IX dzień nowenny do Matki Bożej z Góry Karmel.
Tajemnicze światło Maryi w Pieśni nad pieśniami.
Symbol Najświętszej Maryi Panny w obłoku osiąga zatem szczyt możemy powiedzieć, w Pieśni nad pieśniami,
ponieważ przez Maryję Bóg oddał się ludzkości i całemu stworzeniu: przez Maryję zaślubinach Odwiecznej Miłości z Nią; przez Maryję, pierworodną z całego stworzenia w Bożym planie, a zatem przez pierwszy owoc zjednoczenia Boga
z ludzkością i światem stworzonym w odwiecznym zamierzeniu.
Stąd Maryja, która w planie Bożym domaga się spełnienia: Niech mnie ucałuję pocałunkami swych ust, bo Bóg określił Ją
już w swoim planie miłości, wypieścił Ją taką, jaka powinna być: jako niepokalaną, przeczystą Dziewicę, Matkę swego Słowa,
które przyjęło ludzką postać, obdarzoną upajającym pięknem, w którym Słowo Boże miało być osadzone jak w drogocennej oprawie i rozsiewać woli swej wiecznej Osoby, otaczającej chwałą Boga w całym stworzeniem. Tym, który całuje jest Ojciec, ustami Ojca jest Syn, pocałunkiem jest Duch Święty. Pieszczotą Boga jest Jego plan i wywyższenie Maryi od wieczności. Pocałunek jest spełnieniem tego planu.
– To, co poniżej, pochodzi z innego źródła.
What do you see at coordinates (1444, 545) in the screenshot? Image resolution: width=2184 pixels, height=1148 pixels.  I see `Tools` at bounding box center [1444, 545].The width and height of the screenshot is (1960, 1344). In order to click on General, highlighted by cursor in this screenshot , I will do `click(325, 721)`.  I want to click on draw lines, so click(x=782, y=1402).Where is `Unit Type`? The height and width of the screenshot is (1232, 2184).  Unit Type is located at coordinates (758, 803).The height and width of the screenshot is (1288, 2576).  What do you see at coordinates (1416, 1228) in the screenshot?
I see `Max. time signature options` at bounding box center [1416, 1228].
Wybranie Maryi było słodką wonią pachnideł, ponieważ została wybrana jako pełna łaski, która miała się w niej wylać jako olejek rozlany, przenikający całą Jej istotę aż do najgłębszych włókien. Zanim Maryja przyszła na ziemię, kiedy Boski Król,
Syn Boży, był jeszcze w łonie Ojca i wybierał Ją na swoją Matkę przy wcieleniu, Ona już wówczas, wybrana jako pełna łask, rozlewała swoją niczym nard. Kiedy Słowo Boga Ją wybrało, oddało się Jej w samym swoim wyborze jako Jej Syn, woreczek mirry, jako Syn, który składa siebie w ofierze, i było bólem Jej serca w momencie składania ofiary.
Mirra była symbolem ofiary i śmierci, ponieważ kładziono ją przy zwłokach w czasie pochówku. Słowo Boga oddało się
Jej jak grono Cypru w winnicach Engaddi, oddało się Jej jako szczęście, ponieważ oddało się jako Jej jako Syn, uszczęśliwiają Ją jako Matkę, bo macierzyństwo jest szczęściem dla kobiety; oddało się Jej jak Syn, który zakwitł w niebie z wiecznego źródła Ojca i z takiej tajemnicy wiecznego szczęścia Boga, poznającego i nieskończenie się miłującego. Maryja wybrano
od wieczności jako Matka Słowa, które miało się wcielić w Niej, wybrana jako pełna łaski, niemal jak nard roztaczający
swą woń, była Matką i Dziewicą, i dlatego Duch Święty, który miał się stać Jej Oblubieńcem, nieskończona czystość miłości
i Bożej płodności macierzyństwa, nazywa Ją dwukrotnie piękną: O jak piękna jesteś, przyjaciółko moja, jak piękna, oczy twoja gołębice! Piękna ze wzrokiem skierowanym na Boga w prostocie swego oddania się Jemu: Ecce ancilla Domini.
(fragmenty z książki ks. Dolindo Ruotolo, Maryja Niepokalana Matka Boga i Matka nasza.)